İlk olarak kiminle kucaklaşacağımı bilmeden sahaya daldım. Güney Afrika maçında bize rahat bir soluk aldıran golü atan Christophe Duggary gözüme çarptı. Ağlıyordu ve bu görüntü beni üzdü. Daha önce şampiyonluk kazanan bir oyuncunun bu kadar ağladığına tanık olmamıştım. Bu gözyaşları onun kişiliğiyle uyuşmuyordu. Duga kendine has biriydi. Hem ‘sert adam’ havalarındaydı hem de takım arkadaşlarını eğlendirmekte bir numaraydı. İşte onu böyle ağlarken düşünemiyordum. Ama şimdi, burada gözyaşlarına boğulmuştu. Sinirleri boşalmıştı, gözyaşları geçen haftalarda çektiği acıları açığa vuruyordu: Wild card’ı bekleyiş, haksız eleştiriler, dizinden geçirdiği sakatlık ve tüm bunların karşılığı olarak, Aime’nin güvenini boşa çıkarmamış olması, aramızda olmanın mutluluğu.
Ve işte eski dostum Didier (Deschamps). O da ağlıyordu ama onunki Duga’dan farklıydı. Heyecandan elleri titriyordu.

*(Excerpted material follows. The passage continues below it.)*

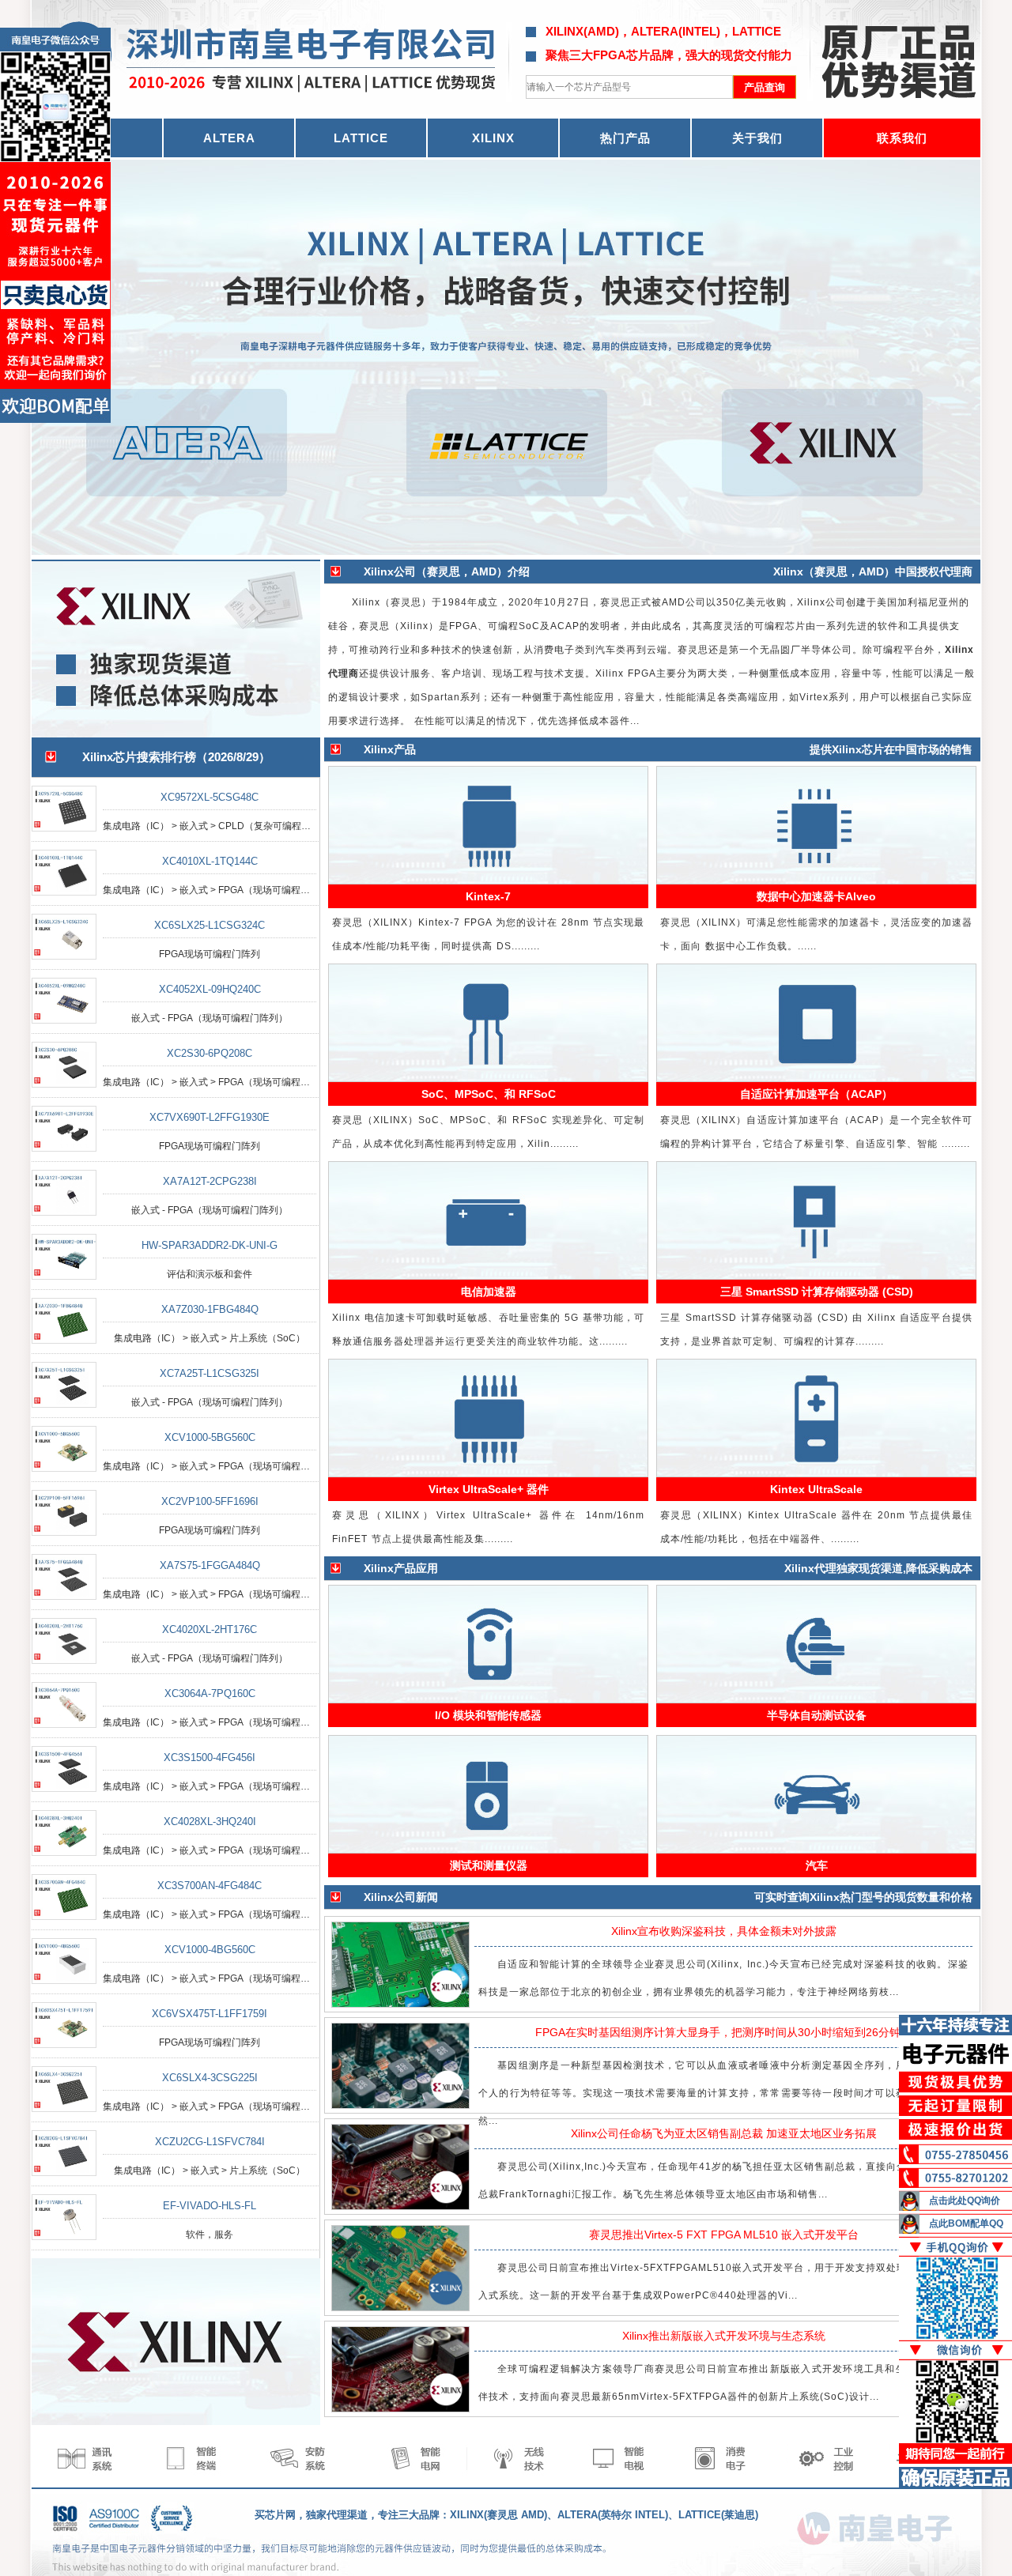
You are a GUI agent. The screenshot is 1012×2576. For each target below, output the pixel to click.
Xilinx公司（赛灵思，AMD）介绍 (447, 571)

Budalaca gözükebilir ama Seth’in öldüğü gün olduğu gibi, başımıza geleni anlamak için Blanchard’ı bulup elini sıkmalıydım:
– Dünya Kupası’nı kazandık Didier! Dünya Kupası!
– Evet Marcel, Dünya Kupası!
Oyuncular eşi benzeri görülmemiş bir itiş kakışın içindeydi. Herkes kupayı almak için şeref tribününe çıkmak istiyordu. Tabii ki kaptan olarak önce Didier çıkacaktı. Ama onun arkasından kim çıkacaktı? Bunun için rekabet had safhadaydı! Birbirimizi gülümseyerek itiyor, çekiştiriyor, sıranın önüne geçmek için mücadele ediyorduk, biraz dirseklerimizi kullanıyorduk:
– Önce ben!
– Hayır ben!
– Hayır, hayır, bekleyin çocuklar, böyle olmaz ama…. Didier’den sonra ben!
Teknik heyet hemen basamakların orada toplandı ve Jacques Chirac’ın huzuruna çıkma sırasını bekledi… Deschamps, Blanc, Desailly, Zidane…
Kupa elden ele geçti. Zar zor ayakta durduğumuz zeminin diğer yanında kupanın konulduğu masanın diğer yanından Chirac ve Başbakan Lionel Jospin alkışlıyorlardı. Seyirciler şarkılar söylüyordu. Stadın hoparlörlerinden Yıldız Savaşları’nın müziği yayılıyordu. Evet, biz artık futbol gezegeninin krallarıydık.